Ex-rugby player Scotland-Williamson trying to catch on with Steelers
Spending his childhood and formative years in the London area, Christian Scotland-Williamson’s exposure to American football was limited.
He never played it, and it wasn’t until his teenage years he even got to watch a Super Bowl on television. That was nine years ago while he was on vacation in the Caribbean.
“Steelers and Arizona,” Scotland-Williamson said, noting the Super Bowl XLIII matchup the Steelers won. “So it’s pretty surreal being a Steeler now because that was my first kind of memory of football, so that has kind of become the team I latched onto and liked because of that.
“Any chance I got, I watched ‘America’s Game’ if they had to do with the Steelers. I had a real interest in football, but as an English guy, (playing) it was never really a feasible option.”

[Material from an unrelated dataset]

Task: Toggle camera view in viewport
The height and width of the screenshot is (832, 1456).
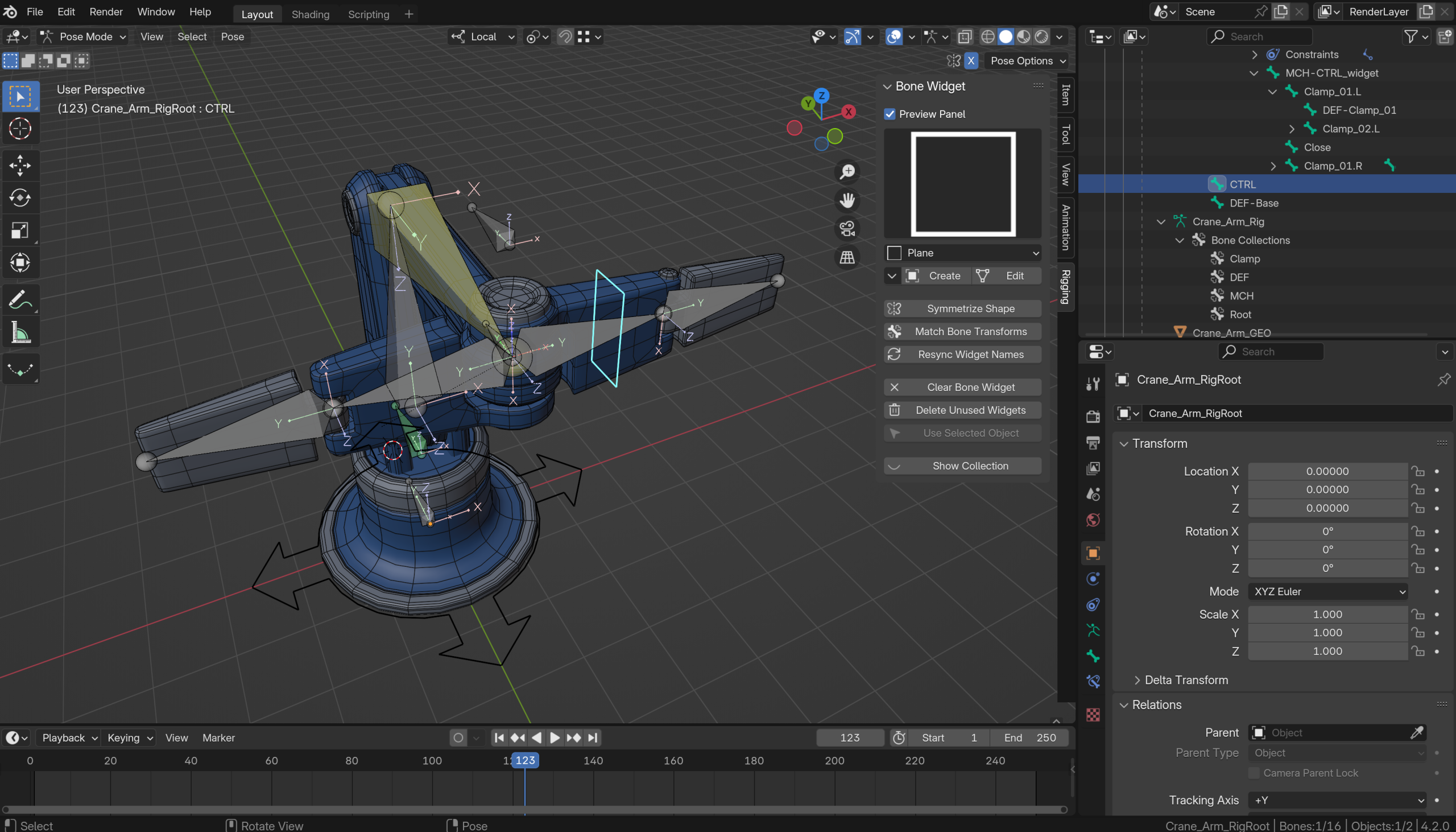Action: (x=847, y=229)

A player of some repute in England’s top rugby league, Scotland-Williamson was signed by the Steelers earlier this month via the International Player Pathway program that exposes athletes from around the world to the NFL and vice versa.
For a 6-foot-9 Brit who shunned soccer and basketball because, as he put it, “I liked running into people a little but too much,” American football is something of a dream come true.
“That first OTA, for 0.1 second before the first meeting started, I looked down, I’m the Steelers uniform,” Scotland-Williamson said. “You realize you have gone from playing rugby in England in the Premiership to now best franchise ever in history.
“There are certain points where you do pinch yourself. But apart from that, I know it’s all business. Because I know I’ve got a lot of work to do.”
Scotland-Williamson was doing just that after the Steelers’ second OTA last week. He was the last of 90 players to leave the practice field. He outlasted all of the other wide receivers and tight ends in catching as many passes as he could out of the JUGS machine.
Because of the differences in the shapes of an American football and a rugby ball and in the rules, Scotland-Williamson has had to re-teach himself how to catch.
“Rugby balls are bigger, so it’s actually easier to catch, and how you are taught to catch in rugby is slightly different to here,” he said. “If you try to catch that ball like (a rugby player), the ball just goes through your hands. And then over-the-shoulder catching is new, because in rugby you can only pass backwards.”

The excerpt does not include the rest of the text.